Besides being one of the great banjo pickers in American roots music, David "Stringbean" Akeman was famous for the cornpone comedy that made him a regular on the Grand Ole Opry and the 1970s hillbilly variety show 'Hee Haw.' There was nothing funny, however, about the way his pickin' and grinnin' came to an end.

Born into a farming family in rural Kentucky, as a boy Akeman made his own banjo out of a shoebox and thread. Later, he traded two bantam roosters for his first real banjo. Discovered by bandleader Asa Martin in a talent contest, he was invited to join Martin's band. When the boss couldn't remember the lanky newcomer's name, he called him "String Beans." The nickname stuck.

At six foot five, Akeman was also a pretty fair amateur ballplayer. Bluegrass pioneer Bill Monroe, who ran a semi-pro baseball team on the side, asked him to join his squad. For three years in the mid-1940s, Akeman traveled with Monroe's great band, playing banjo and entertaining during intermissions with another performer as the comedy duo String Beans and Cousin Wilbur.

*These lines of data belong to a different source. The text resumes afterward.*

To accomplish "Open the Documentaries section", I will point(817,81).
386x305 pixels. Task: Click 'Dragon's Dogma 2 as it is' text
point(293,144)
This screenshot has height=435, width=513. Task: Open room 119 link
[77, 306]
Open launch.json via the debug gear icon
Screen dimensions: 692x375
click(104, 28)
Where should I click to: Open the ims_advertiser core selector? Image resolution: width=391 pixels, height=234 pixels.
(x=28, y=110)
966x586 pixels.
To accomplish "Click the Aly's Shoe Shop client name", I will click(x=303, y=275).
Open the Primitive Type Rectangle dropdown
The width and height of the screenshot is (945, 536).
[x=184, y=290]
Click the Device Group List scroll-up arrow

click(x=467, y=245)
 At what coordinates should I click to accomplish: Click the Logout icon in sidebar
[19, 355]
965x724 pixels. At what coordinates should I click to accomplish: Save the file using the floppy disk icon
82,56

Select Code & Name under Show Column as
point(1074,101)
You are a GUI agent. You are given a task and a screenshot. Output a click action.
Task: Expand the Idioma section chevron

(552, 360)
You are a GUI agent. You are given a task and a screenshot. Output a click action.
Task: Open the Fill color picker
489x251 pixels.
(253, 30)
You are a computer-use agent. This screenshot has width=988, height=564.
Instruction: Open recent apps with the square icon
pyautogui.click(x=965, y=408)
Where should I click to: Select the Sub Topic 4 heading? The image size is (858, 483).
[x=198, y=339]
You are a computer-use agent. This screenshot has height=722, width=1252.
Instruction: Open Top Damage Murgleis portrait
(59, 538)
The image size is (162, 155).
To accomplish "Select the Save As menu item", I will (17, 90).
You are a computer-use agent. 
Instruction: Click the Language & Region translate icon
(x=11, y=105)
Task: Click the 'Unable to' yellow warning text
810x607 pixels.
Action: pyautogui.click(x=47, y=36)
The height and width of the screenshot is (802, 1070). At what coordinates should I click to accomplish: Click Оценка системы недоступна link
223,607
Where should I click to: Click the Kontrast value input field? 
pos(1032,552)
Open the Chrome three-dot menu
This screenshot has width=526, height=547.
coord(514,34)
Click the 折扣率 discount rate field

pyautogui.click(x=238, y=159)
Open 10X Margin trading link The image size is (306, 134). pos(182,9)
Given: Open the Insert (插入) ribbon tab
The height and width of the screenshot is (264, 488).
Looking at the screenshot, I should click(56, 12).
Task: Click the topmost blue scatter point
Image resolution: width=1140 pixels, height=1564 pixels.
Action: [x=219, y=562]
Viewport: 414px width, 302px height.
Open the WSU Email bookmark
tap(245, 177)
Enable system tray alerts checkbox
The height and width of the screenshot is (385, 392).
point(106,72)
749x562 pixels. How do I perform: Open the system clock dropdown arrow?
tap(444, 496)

After leaving Monroe, Akeman teamed with two more comedy partners, Lew Childre and Louis "Grandpa" Jones. To accentuate his height, he started wearing a long nightshirt sewn to an absurdly short pair of blue jeans, making him look comically tall with stubby legs. He took his new look to the stage of the Grand Ole Opry, where he remained a top draw through the 1950s. Opry great Uncle Dave Macon took Akeman under his wing, leaving him one of his own beloved banjos before his death. "Hang on, chillun!" Akeman would holler before leaning into another chicken-chasing banjo instrumental.

Beginning in the early 1960s, Akeman, now widely known as Stringbean, released a series of popular albums with Starday Records, a leading country music label. In 1969, he was recruited as an original cast member on 'Hee Haw,' where he showcased his old-time banjo-playing virtuosity and his deadpan sense of humor for a national television audience.

A child of the Great Depression, Akeman had a lifelong distrust of banks, and he was well-known to travel with thousands of dollars stuffed into the bib pocket of his overalls. After an Opry appearance on a Saturday night in November 1973, he and his wife, Estelle, returned home to their modest cabin in Ridgetop, Tenn., where they were confronted by a pair of brothers who had been ransacking the house looking for the couple's savings. The intruders shot Stringbean at point-blank range, then chased his wife and shot her, too. The next morning, Grandpa Jones, the couple's next door neighbor, found the bodies.

The brothers, who never found the Akemans' money, were sentenced to 99 years in prison for first-degree murder. More than 20 years later, a tenant at the cabin uncovered $20,000 in rotting bills stashed behind a loose brick in the fireplace.